Published March 20, 2019, 2:53 PM

by Patrick Garcia

By Hannah Torregoza

As Metro Manila residents struggle with the water crisis, reelectionist Senator Juan Edgardo “Sonny” Angara on Wednesday urged authorities to enforce the 30-year old law mandating the collection of rainwater in all barangays to prevent flooding and ensure a continuous provision of clean water during the dry season.

Senator Juan Edgardo “Sonny” Angara (Sonny Angara Facebook page / MANILA BULLETIN)
Senator Juan Edgardo “Sonny” Angara
(Sonny Angara Facebook page / MANILA BULLETIN)

Angara is referring to Republic Act 6716, also known as the Rainwater Collector and Springs Development Act of 1989, which mandates the establishment of a rainwater harvesting system in all villages nationwide.

The senator said rainwater harvesting offers a practical and immediate solution to the country’s water supply problem.

“As early as 1989, we already have this law intended to help alleviate water scarcity and drought down to barangay level, and yet no one seems to be implementing it,” Angara said in a statement.

“While we all wait for the construction of new dams, which may take years to complete, LGUs (local government units) should practice rainwater harvesting because it is a practical solution that will have direct impact on the grassroots,” stressed Angara, chair of the Senate committee on local government.

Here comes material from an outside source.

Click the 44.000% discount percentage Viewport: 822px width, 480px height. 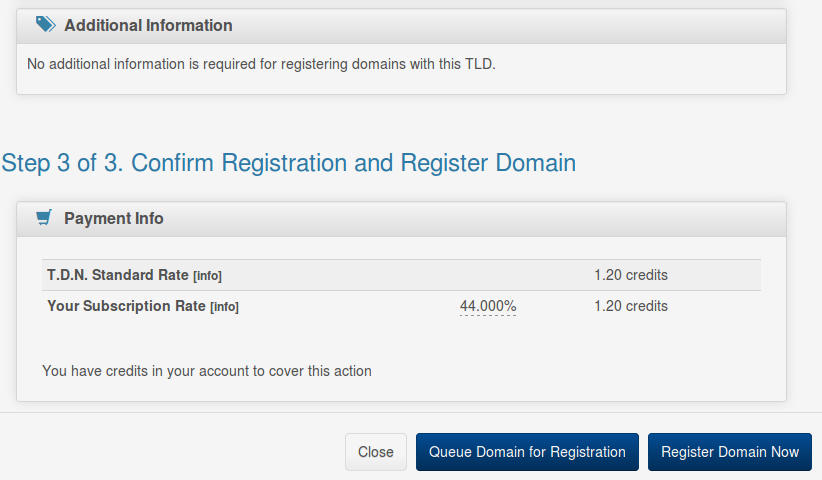[x=488, y=306]
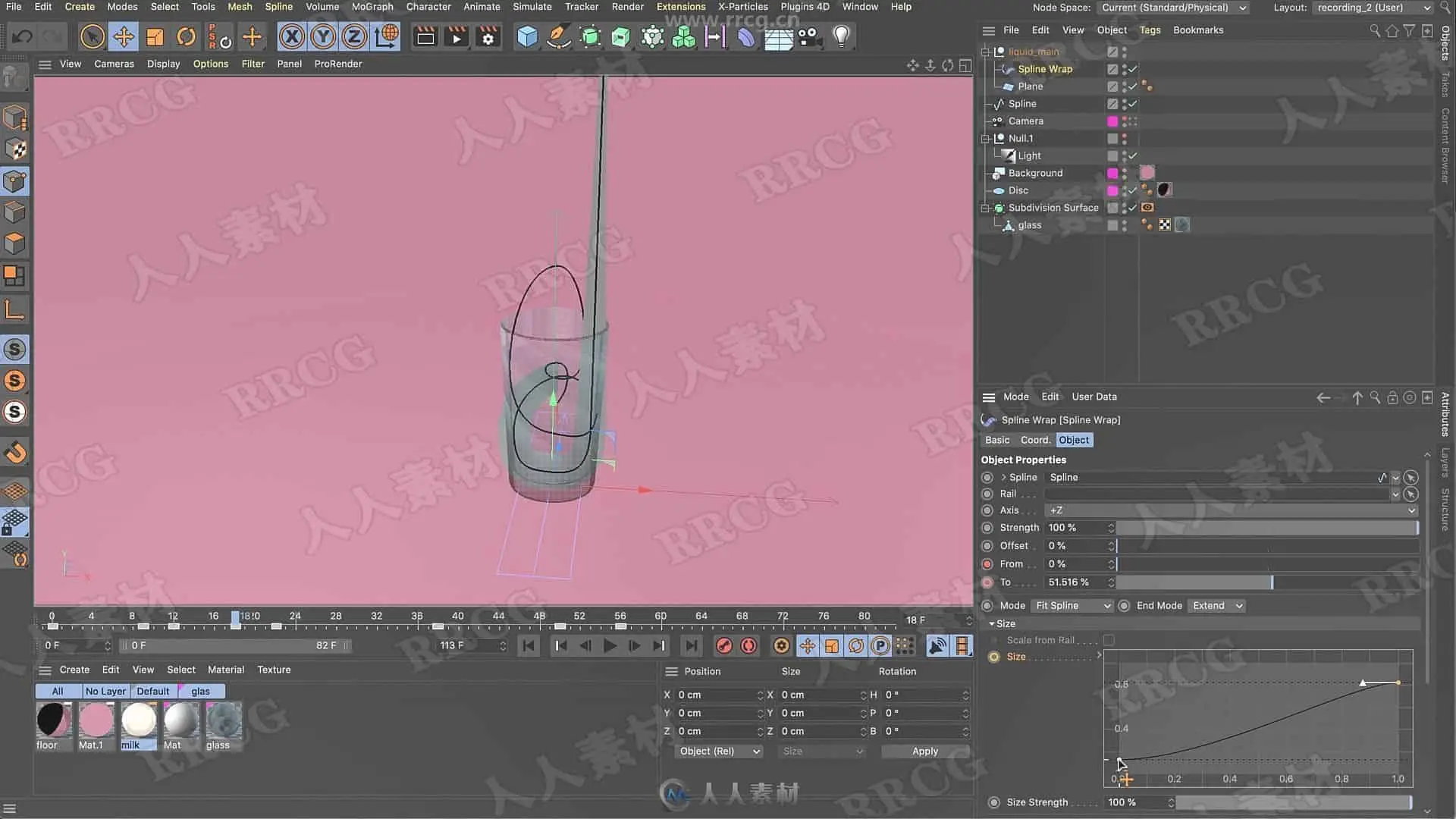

The lawmaker said rainwater harvesting is already being done in India, Malaysia, Thailand and Singapore, and has proven quite effective.

“Why shouldn’t we implement the same, especially since we get an abundance of rain?” he pointed out.

The law provides for the construction of water wells, rainwater collectors, development of springs and rehabilitation of existing water wells in all barangays in the Philippines.

It also calls for the creation of a waterworks and sanitation association in every barangay to operate and maintain a rainwater collection facility, which components include catchment, treatment and distribution.

Under the law, rainwater collection is done in rooftops, then purified in a central treatment system to be pumped, finally, to various water lines.

In 2012, Angara said the Department of the Interior and Local Government (DILG) issued a memorandum to all LGUs, DILG regional directors and field officers requiring them to promote the construction of rainwater collectors in barangays to mitigate the adverse impacts of climate change.

He also noted that in 2017, the agency released another memorandum circular outlining the policies and guidelines for the construction of rainwater collectors.

The circular mandates all government public infrastructures to construct rainwater collection systems (RWCS) and use collected rainwater for non-potable uses.

The same circular also advises LGUs to seek the assistance of Department of Public Works and Highways (DPWH) district offices in the construction of RWCS, following the agency’s prototype designs.